Crepes Made Jacques’ Way

2012 09 10 Making Crepes-004

When I want a bit of a change in my breakfast routine, I usually pick crepes; I don’t like to fuss with recipes first thing in the morning either, so this is a GREAT go-to treat for me. There’s no REAL measuring and I can drink my coffee and have a crepe (or five) while I finish cooking the rest for everyone else.

I was too lazy to go look for Jacques’ recipe I have written down, so I pulled up this short video from his show; he didn’t include the actual recipe in the video so I just guess-timated:

2 to 3 T butter, begin melting this in your 10 inch skillet

about 1 cup of flour
a pinch of salt
a couple pinches of sugar

Give the dry ingredients a whisk and then add:

2 eggs
1/4 c. milk (+more)

Whisk it all together until there are no lumps in the batter, then add enough milk to make a very thin batter.

Mix in the melted butter from the frying pan and then add about 1/4 c. of batter to the already buttered skillet. Swirl it around to coat the bottom of the pan and put back on the heat. As the edges begin to curls and the first side begins to brown. Turn the crepe over. Cook until it starts to brown on the other side.

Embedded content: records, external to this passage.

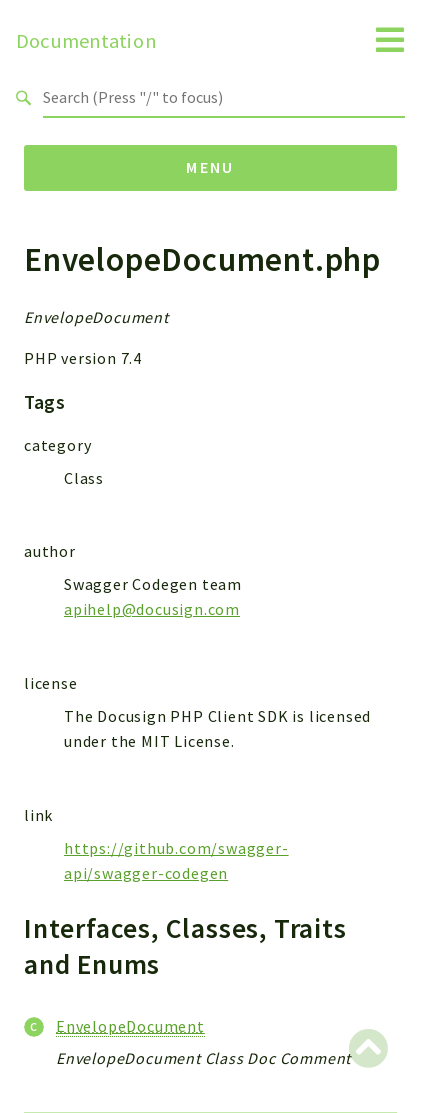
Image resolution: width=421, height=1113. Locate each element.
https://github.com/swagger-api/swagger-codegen (176, 861)
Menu (210, 167)
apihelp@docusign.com (152, 609)
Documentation (86, 41)
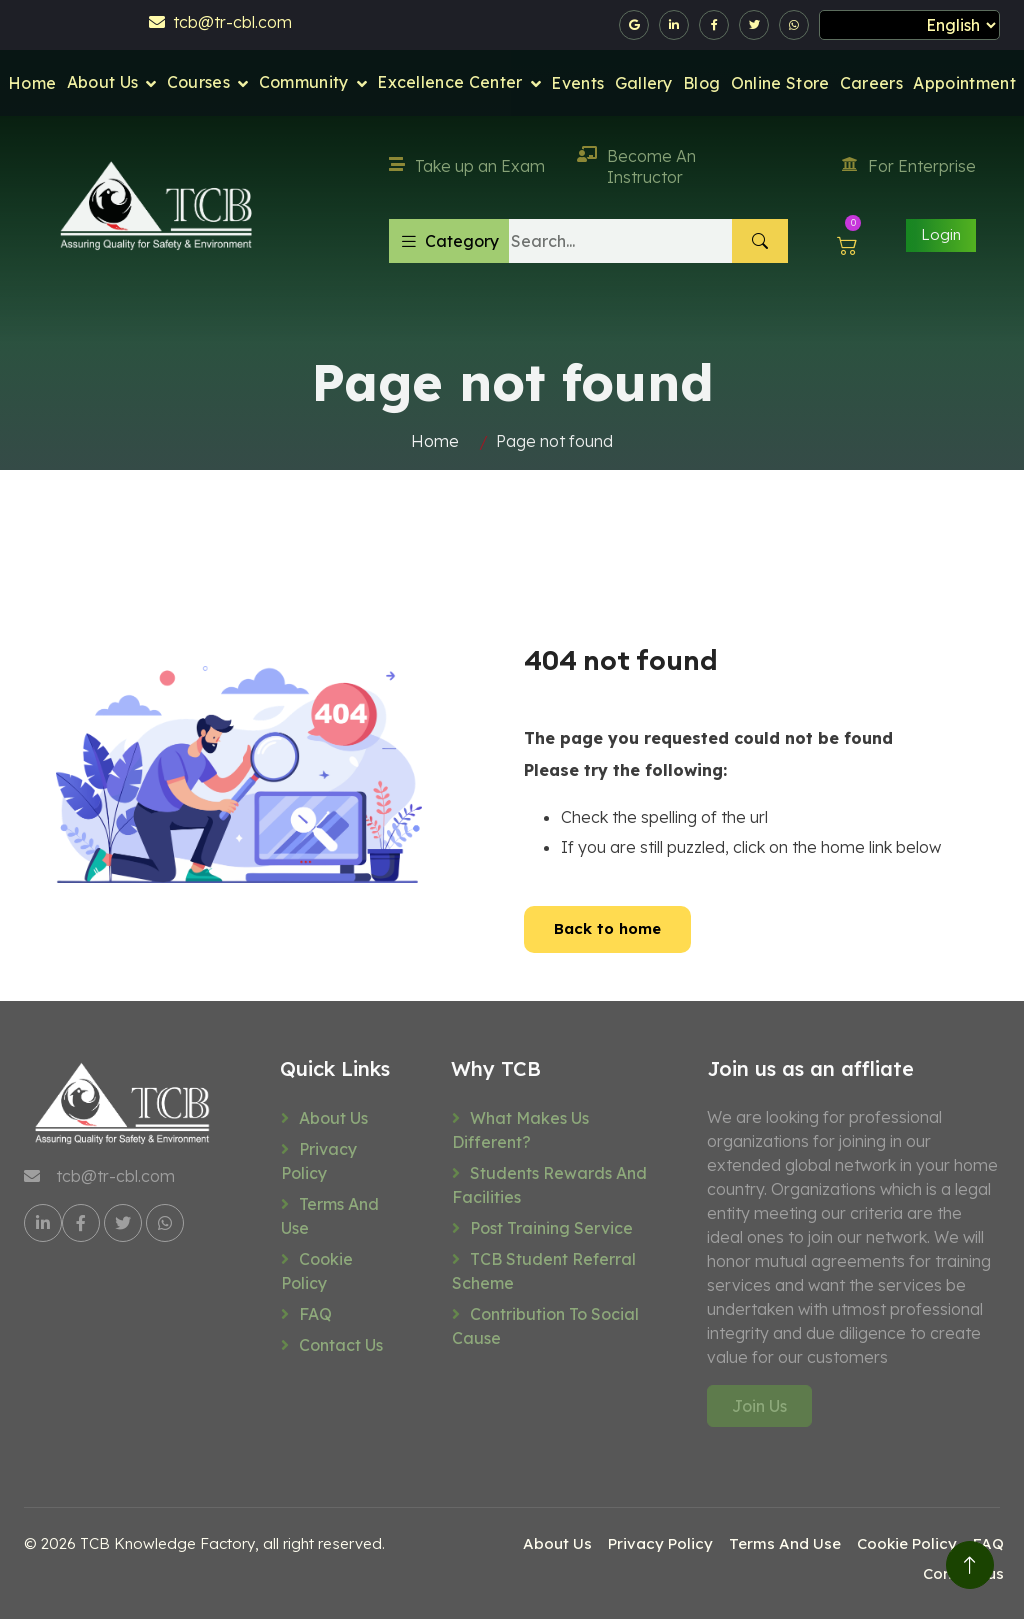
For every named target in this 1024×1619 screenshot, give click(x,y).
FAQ (315, 1314)
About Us (103, 82)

Oh just watch Jacques do it here.

Making crepes is not rocket science, but they’re delicious! Fill them or fold them. Eat them with syrup, berries or jam. You can also make savory crepes filled with all sorts of delicious things like asparagus or chicken. The possibilities are nearly endless.

And I have a confession to make; I like to eat leftover crepes plain, straight from the fridge. No butter, no fruit, no jam. Just plain.